Lugo denies payoff as paternity suit withdrawn
The third woman to have filed a paternity claim against Paraguayan President Fernando Lugo, a former Catholic bishop of San Pedro, has withdrawn her case citing “personal reasons.”
Hortensia Moran had claimed that Lugo fathered her son, who is now 2.
A spokesman for the president denied reports that Lugo had reached a financial settlement with Moran.
A scandal erupted in Paraguay in April 2009, when Lugo admitted having fathered the then-2-year-old son of Viviana Carrillo, a former parishioner, while he was still a bishop. DNA testing confirmed that the president was the father.
He legally recognised the boy and agreed to pay child support. Last August, the president spent a day with his son.
According to local media reports, the bishop began a long relationship with a young woman when she was 16, approximately five years after his 1994 appointment as Bishop of San Pedro.
The woman, now 26, bore his child in 2007. Lugo resigned his office in 2005 but remained a bishop until his laicization in July 2008 – two weeks before his presidential inauguration.
Another woman, Benigna Leguizamon, a campaign worker filed a paternity suit against Lugo that month, but withdrew it later in the year.

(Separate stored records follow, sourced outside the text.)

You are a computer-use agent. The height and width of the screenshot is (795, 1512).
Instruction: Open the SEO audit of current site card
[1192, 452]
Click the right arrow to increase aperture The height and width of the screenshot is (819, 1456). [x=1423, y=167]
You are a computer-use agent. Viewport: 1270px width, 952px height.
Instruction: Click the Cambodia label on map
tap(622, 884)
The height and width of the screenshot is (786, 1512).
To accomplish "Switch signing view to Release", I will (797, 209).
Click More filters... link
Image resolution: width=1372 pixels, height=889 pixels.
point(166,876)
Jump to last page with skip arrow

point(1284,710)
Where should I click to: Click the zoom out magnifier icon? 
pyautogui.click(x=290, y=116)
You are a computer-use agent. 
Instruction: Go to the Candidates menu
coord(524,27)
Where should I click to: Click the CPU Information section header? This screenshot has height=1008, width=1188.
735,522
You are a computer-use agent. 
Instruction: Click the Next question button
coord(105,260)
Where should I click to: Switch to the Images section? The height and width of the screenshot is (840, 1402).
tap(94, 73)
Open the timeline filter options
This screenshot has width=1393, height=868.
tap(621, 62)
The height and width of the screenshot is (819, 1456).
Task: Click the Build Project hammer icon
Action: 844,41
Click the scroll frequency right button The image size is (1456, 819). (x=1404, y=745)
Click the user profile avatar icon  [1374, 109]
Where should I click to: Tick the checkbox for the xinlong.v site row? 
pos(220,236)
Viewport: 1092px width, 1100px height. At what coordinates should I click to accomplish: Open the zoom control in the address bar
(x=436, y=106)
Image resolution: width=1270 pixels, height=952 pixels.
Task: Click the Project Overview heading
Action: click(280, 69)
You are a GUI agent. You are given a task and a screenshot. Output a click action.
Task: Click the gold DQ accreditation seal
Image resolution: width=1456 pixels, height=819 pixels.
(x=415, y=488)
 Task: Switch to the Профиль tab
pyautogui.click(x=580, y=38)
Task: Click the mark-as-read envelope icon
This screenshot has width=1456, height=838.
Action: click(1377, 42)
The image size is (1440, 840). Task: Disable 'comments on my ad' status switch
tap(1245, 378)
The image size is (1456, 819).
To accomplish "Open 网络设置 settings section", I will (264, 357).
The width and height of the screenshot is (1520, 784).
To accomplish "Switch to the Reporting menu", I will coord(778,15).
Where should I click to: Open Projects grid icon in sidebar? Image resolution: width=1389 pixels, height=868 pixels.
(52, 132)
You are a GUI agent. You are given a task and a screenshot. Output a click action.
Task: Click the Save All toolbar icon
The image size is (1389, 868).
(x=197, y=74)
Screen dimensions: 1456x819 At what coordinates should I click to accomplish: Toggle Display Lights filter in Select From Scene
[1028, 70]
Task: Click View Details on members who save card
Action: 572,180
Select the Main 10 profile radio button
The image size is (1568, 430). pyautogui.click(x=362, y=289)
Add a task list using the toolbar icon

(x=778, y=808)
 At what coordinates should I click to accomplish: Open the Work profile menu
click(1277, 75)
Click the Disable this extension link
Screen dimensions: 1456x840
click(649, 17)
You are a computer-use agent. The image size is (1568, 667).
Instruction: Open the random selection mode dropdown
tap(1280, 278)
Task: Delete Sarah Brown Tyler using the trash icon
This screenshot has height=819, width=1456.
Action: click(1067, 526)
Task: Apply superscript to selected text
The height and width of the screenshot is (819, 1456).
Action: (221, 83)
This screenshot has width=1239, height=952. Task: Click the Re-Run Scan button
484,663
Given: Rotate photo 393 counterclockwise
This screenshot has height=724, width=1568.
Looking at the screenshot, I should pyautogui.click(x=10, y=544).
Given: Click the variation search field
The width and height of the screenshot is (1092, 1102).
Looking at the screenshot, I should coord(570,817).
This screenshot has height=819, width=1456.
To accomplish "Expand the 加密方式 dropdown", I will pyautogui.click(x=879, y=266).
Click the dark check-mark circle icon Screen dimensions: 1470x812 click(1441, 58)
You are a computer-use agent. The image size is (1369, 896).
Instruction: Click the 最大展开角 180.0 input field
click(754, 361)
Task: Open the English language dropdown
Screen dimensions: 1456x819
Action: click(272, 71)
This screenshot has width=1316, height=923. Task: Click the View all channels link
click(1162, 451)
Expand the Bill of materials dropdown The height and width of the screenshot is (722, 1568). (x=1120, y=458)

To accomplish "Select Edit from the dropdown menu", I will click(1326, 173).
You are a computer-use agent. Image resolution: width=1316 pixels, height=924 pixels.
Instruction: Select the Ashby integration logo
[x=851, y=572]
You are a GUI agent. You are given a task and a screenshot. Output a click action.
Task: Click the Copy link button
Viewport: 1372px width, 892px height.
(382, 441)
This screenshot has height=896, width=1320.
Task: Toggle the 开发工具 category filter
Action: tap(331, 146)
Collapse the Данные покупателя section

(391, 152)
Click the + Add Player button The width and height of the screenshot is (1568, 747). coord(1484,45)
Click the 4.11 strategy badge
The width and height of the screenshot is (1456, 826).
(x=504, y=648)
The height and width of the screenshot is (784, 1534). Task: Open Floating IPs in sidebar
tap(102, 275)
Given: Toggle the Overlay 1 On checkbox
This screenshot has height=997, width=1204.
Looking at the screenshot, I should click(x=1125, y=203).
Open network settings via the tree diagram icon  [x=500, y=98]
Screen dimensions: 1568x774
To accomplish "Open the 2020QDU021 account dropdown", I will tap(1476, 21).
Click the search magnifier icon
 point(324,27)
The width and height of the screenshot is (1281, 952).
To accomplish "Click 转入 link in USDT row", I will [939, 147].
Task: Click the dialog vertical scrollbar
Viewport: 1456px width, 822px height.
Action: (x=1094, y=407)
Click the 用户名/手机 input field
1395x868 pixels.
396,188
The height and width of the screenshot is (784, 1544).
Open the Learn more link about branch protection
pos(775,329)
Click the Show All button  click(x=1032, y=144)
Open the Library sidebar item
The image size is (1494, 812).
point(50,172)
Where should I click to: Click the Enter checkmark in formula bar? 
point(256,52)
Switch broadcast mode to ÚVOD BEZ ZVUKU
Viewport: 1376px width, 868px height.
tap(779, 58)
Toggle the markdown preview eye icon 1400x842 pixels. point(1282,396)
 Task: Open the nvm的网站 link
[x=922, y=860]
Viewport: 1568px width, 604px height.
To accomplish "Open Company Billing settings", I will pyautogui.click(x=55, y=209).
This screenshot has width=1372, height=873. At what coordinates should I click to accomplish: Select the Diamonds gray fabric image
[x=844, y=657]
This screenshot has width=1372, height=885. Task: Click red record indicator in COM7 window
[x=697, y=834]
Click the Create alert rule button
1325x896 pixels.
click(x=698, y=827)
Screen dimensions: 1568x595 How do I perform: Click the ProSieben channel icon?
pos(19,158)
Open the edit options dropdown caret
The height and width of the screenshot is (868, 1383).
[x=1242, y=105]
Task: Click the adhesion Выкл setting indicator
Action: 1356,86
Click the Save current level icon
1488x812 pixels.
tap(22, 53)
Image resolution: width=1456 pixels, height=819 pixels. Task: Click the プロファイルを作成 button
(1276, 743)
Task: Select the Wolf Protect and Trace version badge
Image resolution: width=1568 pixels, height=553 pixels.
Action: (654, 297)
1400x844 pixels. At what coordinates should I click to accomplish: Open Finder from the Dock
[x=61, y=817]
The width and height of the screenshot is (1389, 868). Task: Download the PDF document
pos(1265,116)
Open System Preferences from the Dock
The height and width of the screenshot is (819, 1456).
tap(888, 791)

Paraguayan newspapers reported that Leguizamon, who had lived in a shack in a poor neighbourhood, has now moved to a better home near Ciudad del Este and according to the Associated Press, “Newspapers in the capital have shown her running errands in an SUV and police guarding her residence.”
On 2 February, Lugo’s lawyer, Marcos Farina, said he did not know whether financial settlements had been reached with either of the women who withdrew the paternity suits.